I have taken the S3 emitter sample and modified it to our needs. The core library code (under src/main/java) is unmodified. I left it running overnight for several nights for stability testing and encountered the following in the logs one morning (and have been unable to reproduce since):

2014-03-25 03:45:04,105 63555519 INFO  [pool-2-thread-2] com.amazonaws.services.kinesis.leases.impl.LeaseTaker - Worker abcd:-1234:efgh:-8000 saw 1 total leases, 1 available leases, 1 workers. Target is 1 leases, I have 0 leases, I will take 1 leases
2014-03-25 03:45:04,198 63555612 INFO  [pool-2-thread-2] com.amazonaws.services.kinesis.leases.impl.LeaseTaker - Worker abcd:-1234:efgh:-8000 successfully took 1 leases: shardId-000000000000
2014-03-25 03:45:06,339 63557753 INFO  [pool-2-thread-2] com.amazonaws.services.kinesis.leases.impl.LeaseTaker - Worker abcd:-1234:efgh:-8000 saw 1 total leases, 1 available leases, 1 workers. Target is 1 leases, I have 0 leases, I will take 1 leases
2014-03-25 03:45:06,431 63557845 INFO  [pool-2-thread-2] com.amazonaws.services.kinesis.leases.impl.LeaseTaker - Worker abcd:-1234:efgh:-8000 successfully took 1 leases: shardId-000000000000
[snip]
2014-03-25 03:49:13,416 63804830 INFO  [pool-1-thread-3] com.mycompany.mypackage.S3Emitter - Successfully emitted 1002 records to S3 in s3://my-bucket/my-stream/2014-03-25/03/startid-stopid
2014-03-25 03:49:13,450 63804864 INFO  [pool-1-thread-3] com.amazonaws.services.kinesis.leases.impl.LeaseRenewer - Worker abcd:-1234:efgh:-8000 refusing to update lease with key shardId-000000000000 because concurrency tokens don't match
2014-03-25 03:49:13,451 63804865 ERROR [pool-1-thread-3] com.amazonaws.services.kinesis.connectors.KinesisConnectorRecordProcessor - com.amazonaws.services.kinesis.clientlibrary.exceptions.ShutdownException: Can't update checkpoint - instance doesn't hold the lease for this shard

Last set of messages kept repeating. It continued to process items, but Kinesis wasn't acknowledging the processing. When I restarted the program, it re-processed all of those items. I have no idea what caused the problem has I have left it running for days on end with no problems, and the same levels of load going through Kinesis.

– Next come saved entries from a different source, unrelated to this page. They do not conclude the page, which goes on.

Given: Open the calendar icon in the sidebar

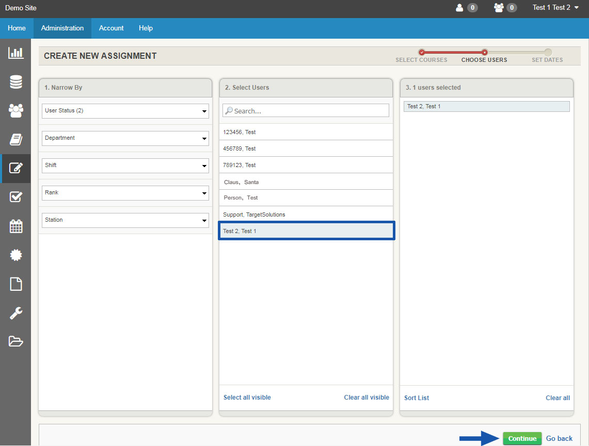Looking at the screenshot, I should (15, 226).
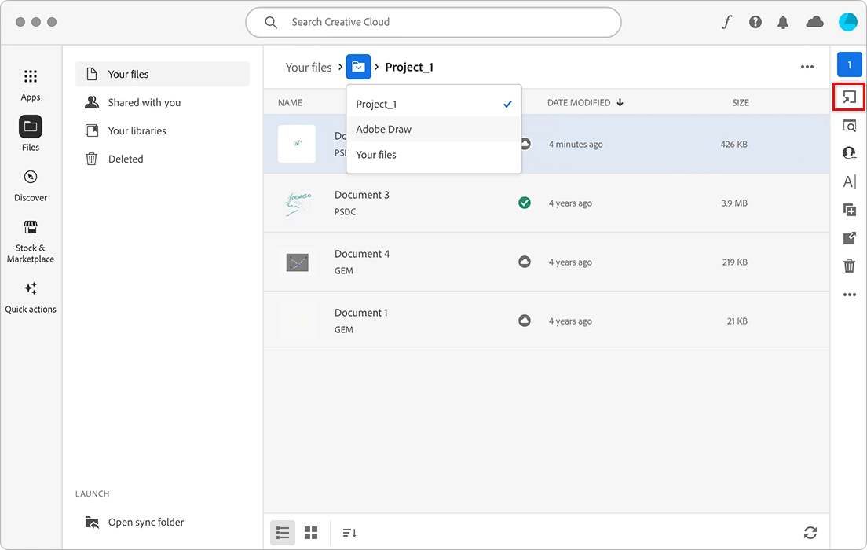Open the sort order options menu
Image resolution: width=867 pixels, height=550 pixels.
tap(349, 533)
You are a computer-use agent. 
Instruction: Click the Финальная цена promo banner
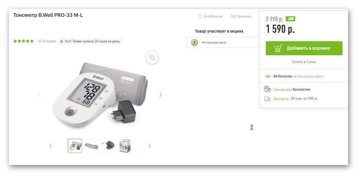click(223, 42)
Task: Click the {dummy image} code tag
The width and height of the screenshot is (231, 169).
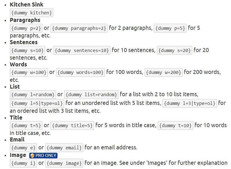Action: pyautogui.click(x=64, y=163)
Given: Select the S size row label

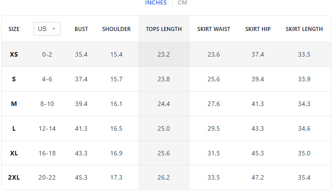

It appears that it was actually continuing to process new items instead of reprocessing the same set over and over again.

I have narrowed the problem down to KinesisConnectorRecordProcessor.emit(IRecordProcessorCheckpointer,List). https://github.com/awslabs/amazon-kinesis-connectors/blob/master/src/main/java/com/amazonaws/services/kinesis/connectors/KinesisConnectorRecordProcessor.java#L134

emitter.emit on line 139 did not encounter any problems and returned an empty list since nothing failed.
The call to checkpointer.checkpoint(); on line 153 threw a ShutdownException, which was then properly caught.
The call to emitter.fail(unprocessed) in the catch block on 157 passed in the empty list returned above.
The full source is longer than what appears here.